FİRMALARIN SORUMLULUĞU
Bu süreçten etkilenen firmaların ve çalışanların salgını minimum düzeyde hasar ile atlatabilmesi için 30 Haziran tarihli Resmi Gazete’de yayınlanan Cumhurbaşkanı Kararı’yla kısa çalışma ödeneğinin temmuz ayında da verilecek olması önemli bir adım oldu. Aynı tarihte yayınlanan bir başka karar ile çalışanların işten çıkarılmamalarına yönelik süre de bir ay daha ötelendi. Tüm işletmeler ve çalışanlar bir an önce işlerinin normale dönmesi ve fiilen çalışma hayatına katkı vermeyi amaçlıyor. İçerisinde bulunduğumuz süreç bunun biraz zaman alacağını çok net bir şekilde gösteriyor. Elbette bu süreç tüm yetkili kurumlar tarafından gün ve gün çok yakından takip ediliyor. Ekonominin bir an önce ivme kazanması ve işletmelerin zor duruma düşmemesi için azami gayret gösteriliyor.
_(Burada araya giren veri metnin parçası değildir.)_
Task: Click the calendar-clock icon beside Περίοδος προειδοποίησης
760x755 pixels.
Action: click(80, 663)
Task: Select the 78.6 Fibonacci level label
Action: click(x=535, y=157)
Özellikle konut alımlarında getirilen düşük faizli kredi uygulaması ve birçok büyük inşaat firması tarafından başlatılan bugün al, üç yıl sonra ödemeye başla kampanyaları ekonominin canlanmasında birçok sektörü doğrudan etkileyen inşaat sektörü için çok önemli adım. Burada firmaların da üzerlerine düşen sorumluluğa uygun davranmaları, verilen bu destekler nedeniyle canlanan piyasada suni fiyat artışlarına girmeme konusunda eski tecrübelerini unutmamaları da gerekiyor.
Sözün kısası, bu süreçte tüm toplum olarak bir an önce normale dönmek için fedakarlıkta bulunulması gerektiğini söylemeye dahi gerek yok. Toplumumuzun duyarlılığı dikkate alındığında bu zor olmayacaktır.